The staff of HeliMx magazine attended the NBAA 2010 trade show this past October in Atlanta. Although the show is not specifically focused on helicopters, we saw it as a good opportunity to see some of the latest products and services that apply to both fixed-wing and rotary-wing aircraft.
The Georgia World Conference Center (GWCC) where the show was held is huge. From the street level to the exhibit floor was a four-escalator ride below street level. If you walked, you could easily do three miles a day without trying hard. It was a great cardio-vascular workout. The show was a large event in a physical sense, but it lacked some of that “wow” factor that was typical of NBAA shows in the past when the aviation economy was booming.
Those that collect the numbers told us that about 24,000 people were registered to attend, and could see approximately 1,100 exhibits and 93 aircraft on static display. NBAA is the fourth largest trade show in the U.S., so the numbers should be large.
There was not much in the way of announcements that aircraft were being sold in any quantity that would indicate the aircraft manufacturing industry is bouncing back. Aircraft manufacturing appears to be on the bottom of the recovery curve and could bounce along there for awhile yet. The “Business Aviation Outlook” from Honeywell Aerospace does not see business jet orders returning to peak 2008 levels until 2017!
Short-term business predictions center on retrofits, as owners and operators are keeping their older aircraft longer. That may be good news for avionics and engine manufacturers and those of us in the aftermarket maintenance business, but not for airframe manufacturers. In the long term, those that are in the prediction business are talking about ultra long-range aircraft such as Gulfstream’s G650 and Bombardier’s model 7000 and 8000 aircraft. By the end of 2010, approximately 700 aircraft will have been sold, with about the same number predicted for next year. That is the lowest yearly total since 2004.
Listening to those in the know, one of the biggest stumbling blocks to our industry bouncing back is financing. Where do companies go to get the money they need to buy aircraft now? Too many banks are just not lending like they used to. But why do we even need banks?
Some years back, General Motors learned they could do as well or better if they offered financing for their cars and trucks, and they created GMAC. General Electric saw the potential and created GE Capital. Why can’t aircraft manufacturers or associations like NBAA and GAMA look into creating financial companies for the business aviation industry? Does our industry have the ability, drive and desire to get going again, or will we always have to depend on someone else financially?

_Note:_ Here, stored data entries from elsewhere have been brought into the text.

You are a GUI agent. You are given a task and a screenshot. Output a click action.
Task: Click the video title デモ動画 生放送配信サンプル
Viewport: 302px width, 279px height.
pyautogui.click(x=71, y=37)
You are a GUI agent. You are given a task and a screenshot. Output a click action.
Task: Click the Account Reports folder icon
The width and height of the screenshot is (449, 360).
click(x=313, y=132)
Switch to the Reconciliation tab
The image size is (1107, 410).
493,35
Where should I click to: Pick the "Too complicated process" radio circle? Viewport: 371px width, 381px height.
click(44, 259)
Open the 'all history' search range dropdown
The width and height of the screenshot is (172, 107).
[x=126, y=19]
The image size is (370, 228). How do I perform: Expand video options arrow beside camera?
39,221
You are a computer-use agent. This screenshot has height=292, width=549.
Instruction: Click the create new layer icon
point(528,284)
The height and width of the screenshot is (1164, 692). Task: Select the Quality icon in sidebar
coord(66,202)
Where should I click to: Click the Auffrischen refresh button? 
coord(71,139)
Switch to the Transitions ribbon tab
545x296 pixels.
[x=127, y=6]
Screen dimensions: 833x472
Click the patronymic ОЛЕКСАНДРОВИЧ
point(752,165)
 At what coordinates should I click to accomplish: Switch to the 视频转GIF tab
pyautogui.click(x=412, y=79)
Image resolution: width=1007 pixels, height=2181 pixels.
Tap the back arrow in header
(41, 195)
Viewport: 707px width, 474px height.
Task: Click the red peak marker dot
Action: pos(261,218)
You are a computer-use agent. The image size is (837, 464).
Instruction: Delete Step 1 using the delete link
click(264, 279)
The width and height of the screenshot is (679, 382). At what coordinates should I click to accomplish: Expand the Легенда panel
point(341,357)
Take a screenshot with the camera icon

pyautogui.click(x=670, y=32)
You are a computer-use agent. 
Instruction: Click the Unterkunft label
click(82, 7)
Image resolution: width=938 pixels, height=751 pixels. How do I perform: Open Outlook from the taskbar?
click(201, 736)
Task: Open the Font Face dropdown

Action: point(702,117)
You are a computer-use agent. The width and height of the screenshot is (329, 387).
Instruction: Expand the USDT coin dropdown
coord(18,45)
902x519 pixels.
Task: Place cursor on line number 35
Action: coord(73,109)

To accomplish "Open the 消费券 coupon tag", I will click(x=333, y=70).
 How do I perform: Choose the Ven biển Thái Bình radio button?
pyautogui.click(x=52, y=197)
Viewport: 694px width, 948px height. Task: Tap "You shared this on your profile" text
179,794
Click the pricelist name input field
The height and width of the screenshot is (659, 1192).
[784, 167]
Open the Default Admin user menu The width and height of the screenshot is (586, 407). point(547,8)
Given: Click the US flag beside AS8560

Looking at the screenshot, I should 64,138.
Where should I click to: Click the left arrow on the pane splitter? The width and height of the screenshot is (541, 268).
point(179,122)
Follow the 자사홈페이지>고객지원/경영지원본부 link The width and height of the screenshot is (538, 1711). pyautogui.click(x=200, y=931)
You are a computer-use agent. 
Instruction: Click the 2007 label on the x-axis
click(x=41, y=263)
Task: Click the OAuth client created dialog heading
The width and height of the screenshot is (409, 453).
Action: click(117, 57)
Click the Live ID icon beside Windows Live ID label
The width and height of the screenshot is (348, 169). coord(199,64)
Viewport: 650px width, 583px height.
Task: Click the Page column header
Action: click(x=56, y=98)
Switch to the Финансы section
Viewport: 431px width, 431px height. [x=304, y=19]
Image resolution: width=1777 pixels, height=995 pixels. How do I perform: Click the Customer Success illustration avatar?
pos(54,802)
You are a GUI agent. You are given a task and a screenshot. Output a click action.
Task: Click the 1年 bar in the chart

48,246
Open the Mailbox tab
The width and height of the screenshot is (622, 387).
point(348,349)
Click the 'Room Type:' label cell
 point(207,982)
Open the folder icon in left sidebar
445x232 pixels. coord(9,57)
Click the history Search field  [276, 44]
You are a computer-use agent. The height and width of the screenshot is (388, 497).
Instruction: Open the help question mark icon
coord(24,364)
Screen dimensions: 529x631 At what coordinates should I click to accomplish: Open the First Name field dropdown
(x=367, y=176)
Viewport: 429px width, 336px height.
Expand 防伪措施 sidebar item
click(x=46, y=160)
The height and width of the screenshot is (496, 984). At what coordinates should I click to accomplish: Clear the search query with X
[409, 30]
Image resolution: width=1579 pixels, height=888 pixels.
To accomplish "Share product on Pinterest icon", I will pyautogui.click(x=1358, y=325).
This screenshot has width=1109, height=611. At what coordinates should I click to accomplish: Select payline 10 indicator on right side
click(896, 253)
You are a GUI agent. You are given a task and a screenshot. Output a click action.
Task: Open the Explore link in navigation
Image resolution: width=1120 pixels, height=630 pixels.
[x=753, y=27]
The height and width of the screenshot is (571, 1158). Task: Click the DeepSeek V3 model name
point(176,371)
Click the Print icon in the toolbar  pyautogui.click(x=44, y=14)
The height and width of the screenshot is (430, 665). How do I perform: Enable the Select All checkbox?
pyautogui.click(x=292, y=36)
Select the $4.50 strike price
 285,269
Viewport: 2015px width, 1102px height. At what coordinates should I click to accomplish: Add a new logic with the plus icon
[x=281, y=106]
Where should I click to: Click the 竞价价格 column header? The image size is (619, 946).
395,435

Those of us in the industry understand the value of business aircraft in the work place. What we need to do is make those not in our industry better appreciate and understand what our industry can do for them. How do we make John Q. Public enthusiastic about the business aviation industry? NBAA and GAMA have started the ball rolling with their “No Plane No Gain” marketing effort. We all need to do our part to ensure the general public understands the vital role general aviation plays.
Here is something to think about. There is a small city in Wisconsin by the name of Green Bay. They have a football team. There are people all over this country who are Packer fans. What is interesting is most of those fans have never been to Green Bay, and do not own a piece of the franchise, yet they are fanatically supportive of the team. How can we learn from Packer fans and generate that kind of support for the business aviation industry? If you have an idea, send it to NBAA and GAMA. They need our help. Our industry needs help, and where better to get that help than from the people who know our industry best … ourselves.